Copy out each of the entries below word for word, leaving out the pictures.

—————

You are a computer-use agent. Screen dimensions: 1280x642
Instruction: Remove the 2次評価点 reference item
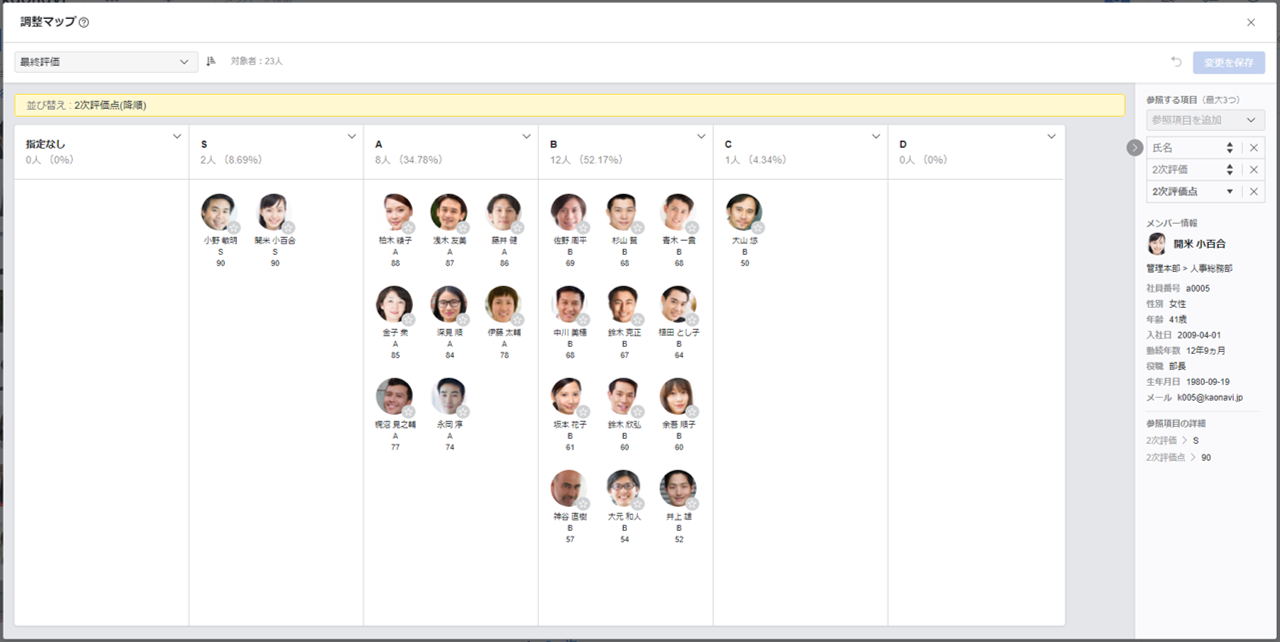1253,191
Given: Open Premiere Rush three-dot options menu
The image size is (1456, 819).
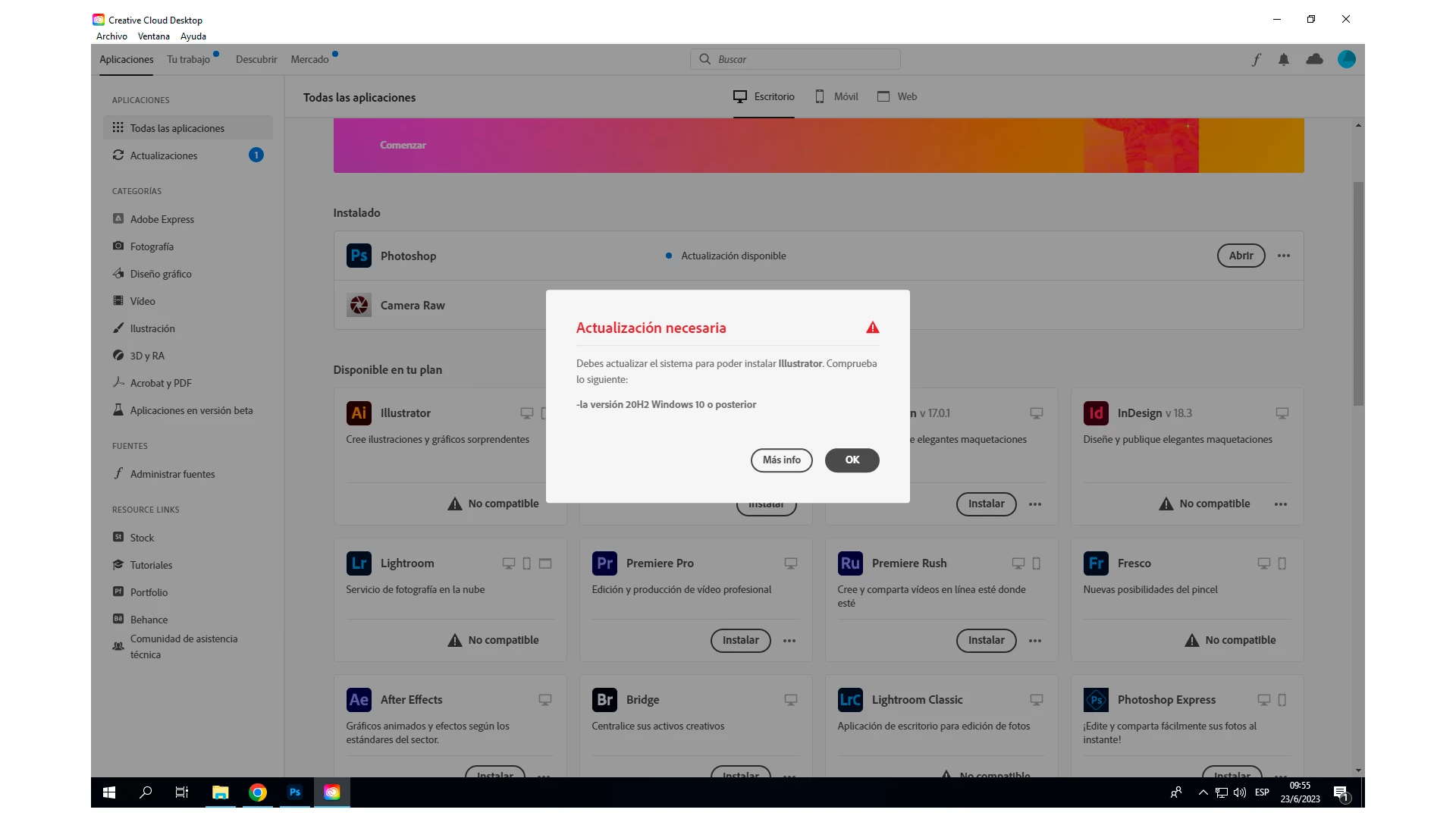Looking at the screenshot, I should pos(1034,641).
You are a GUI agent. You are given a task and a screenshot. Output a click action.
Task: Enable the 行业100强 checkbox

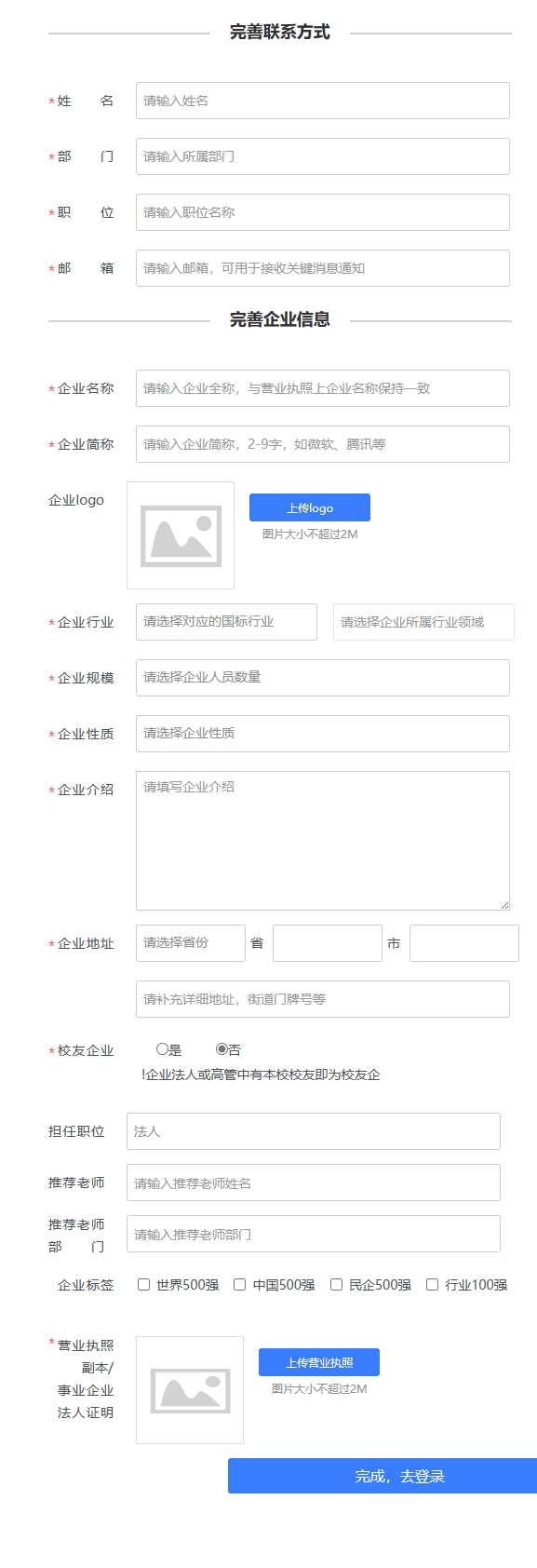[431, 1284]
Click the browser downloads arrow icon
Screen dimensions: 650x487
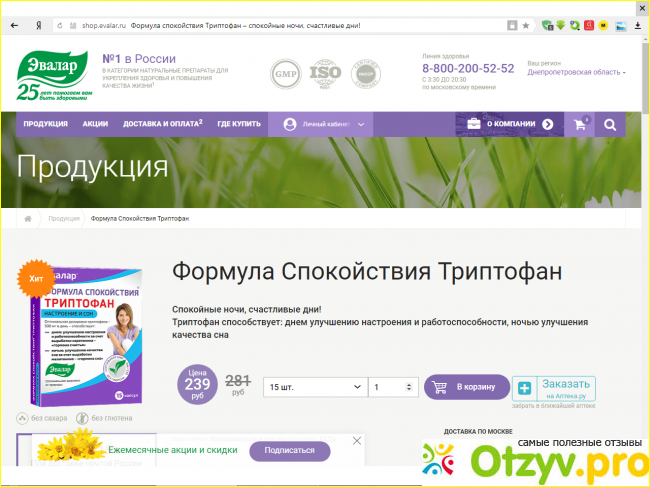637,24
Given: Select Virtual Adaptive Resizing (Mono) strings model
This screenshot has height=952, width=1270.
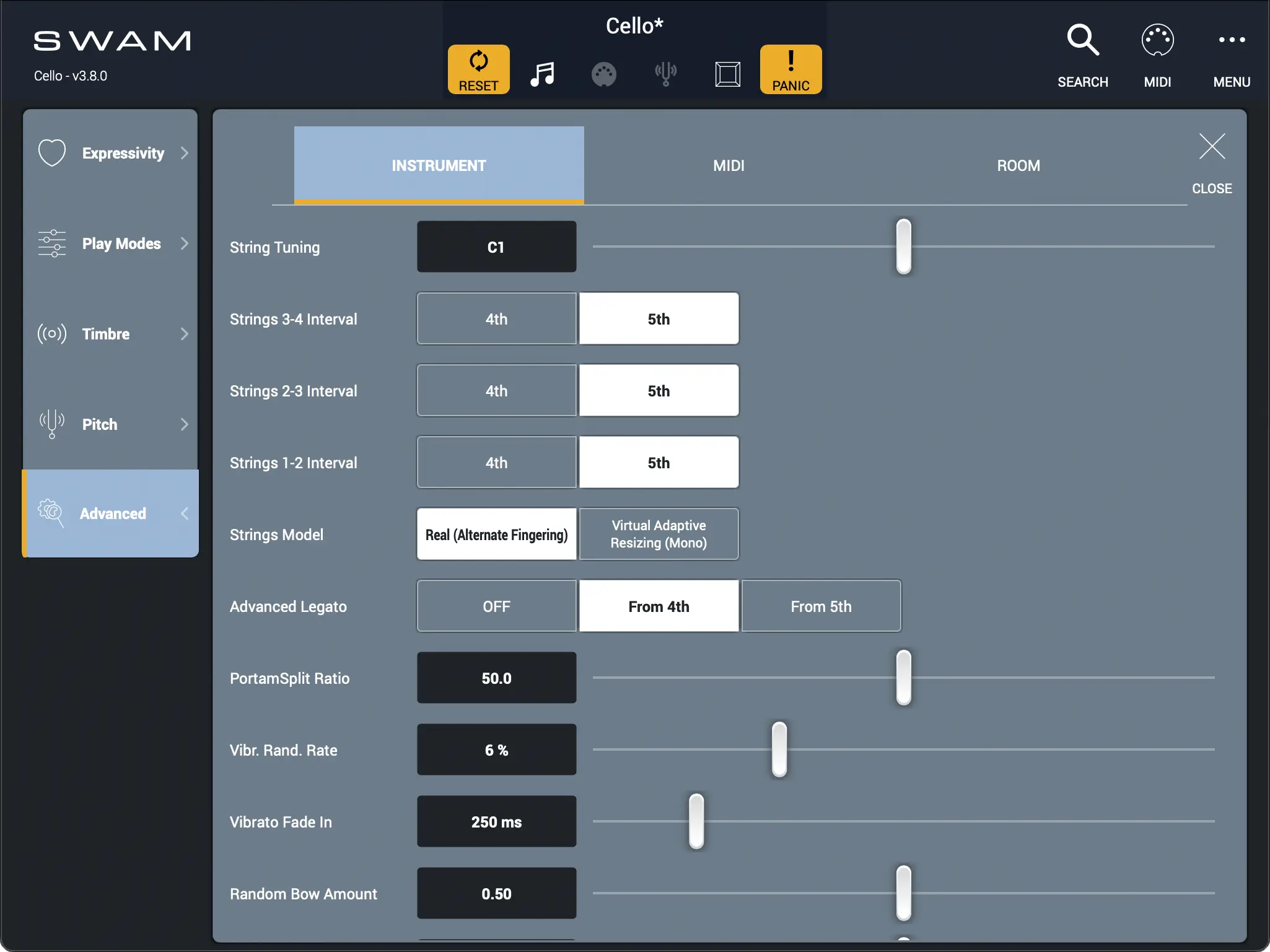Looking at the screenshot, I should 659,534.
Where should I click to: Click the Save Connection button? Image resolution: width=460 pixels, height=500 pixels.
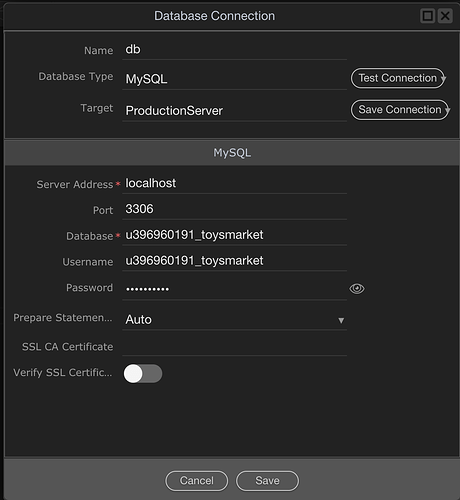point(399,110)
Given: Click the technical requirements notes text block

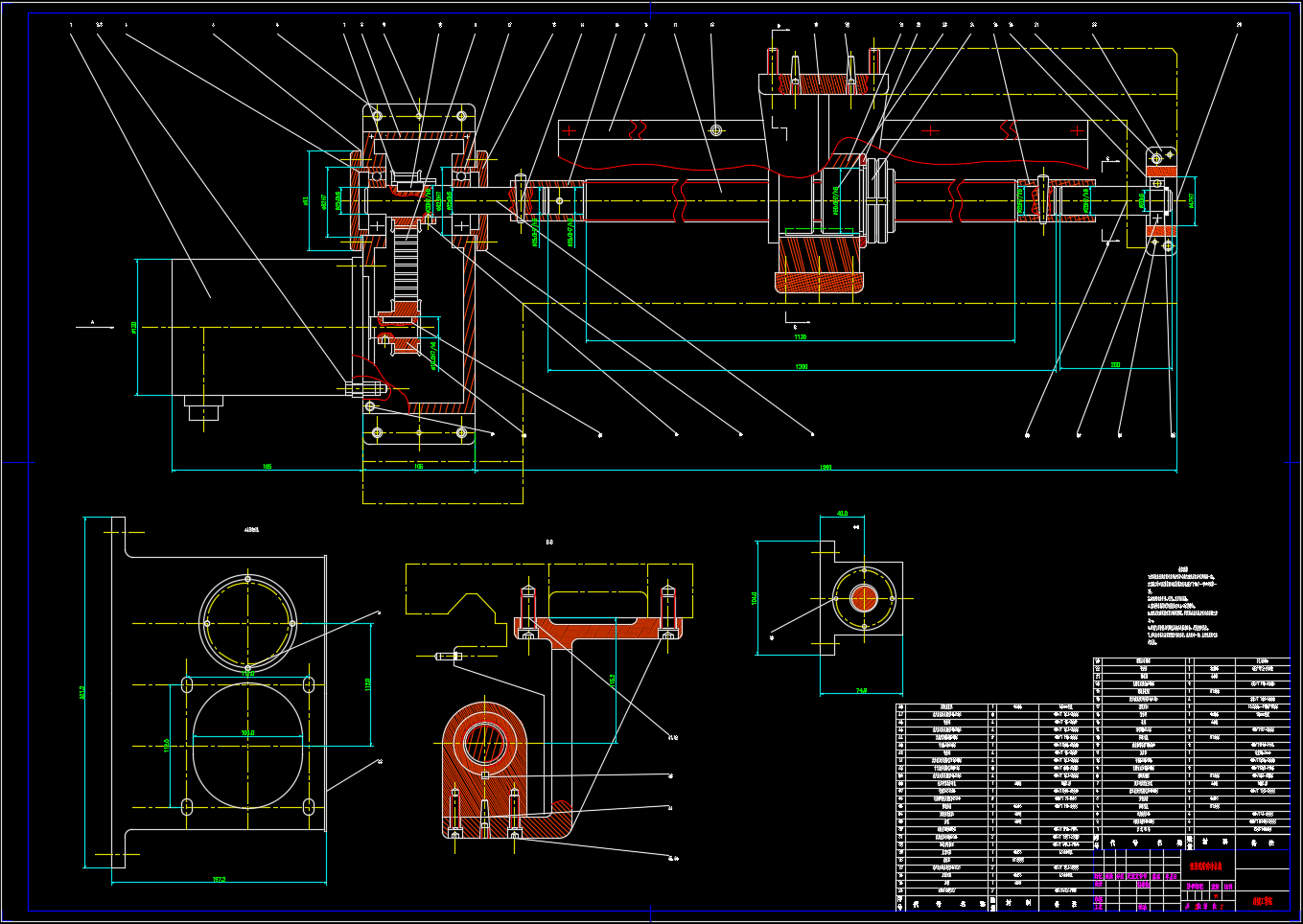Looking at the screenshot, I should click(x=1182, y=611).
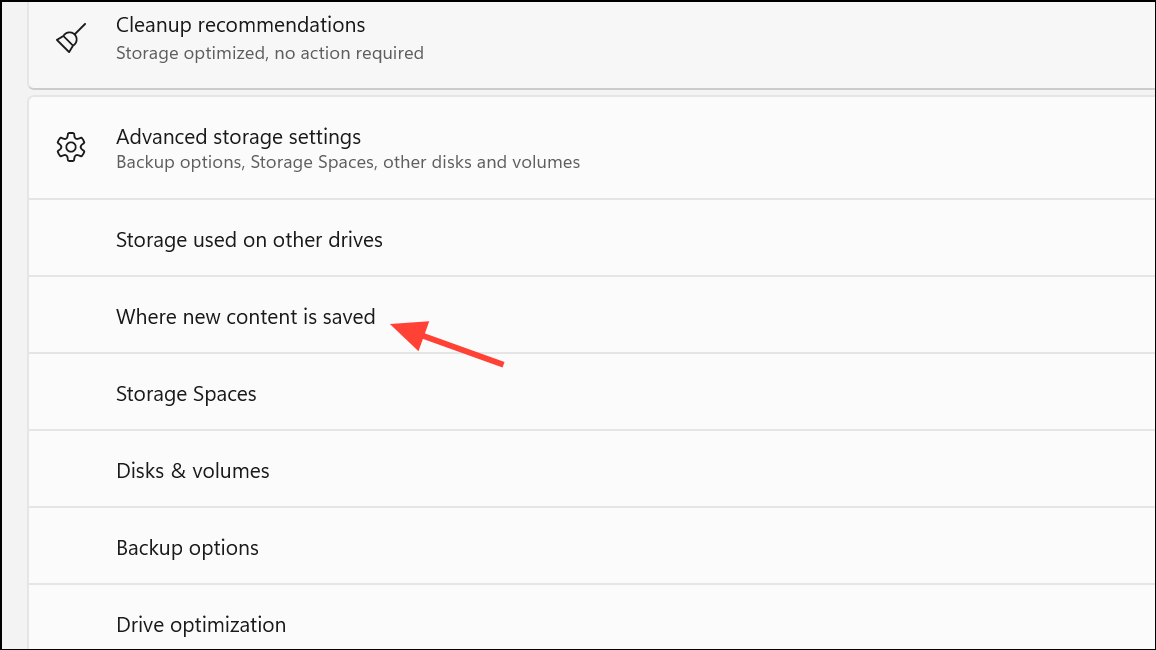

—————

Result:
You are a computer-use agent. Screen dimensions: 1280x642
Instruction: Remove the 2次評価点 reference item
1253,191
Given: Open Premiere Rush three-dot options menu
The image size is (1456, 819).
Looking at the screenshot, I should pos(1034,641).
You are a GUI agent. You are given a task and a screenshot. Output a click action.
Task: Enable the 行业100强 checkbox

[431, 1284]
Click the browser downloads arrow icon
Screen dimensions: 650x487
637,24
Given: Select Virtual Adaptive Resizing (Mono) strings model
This screenshot has height=952, width=1270.
Looking at the screenshot, I should 659,534.
Where should I click to: Click the Save Connection button? Image resolution: width=460 pixels, height=500 pixels.
point(399,110)
Given: Click the technical requirements notes text block

Looking at the screenshot, I should click(x=1182, y=611).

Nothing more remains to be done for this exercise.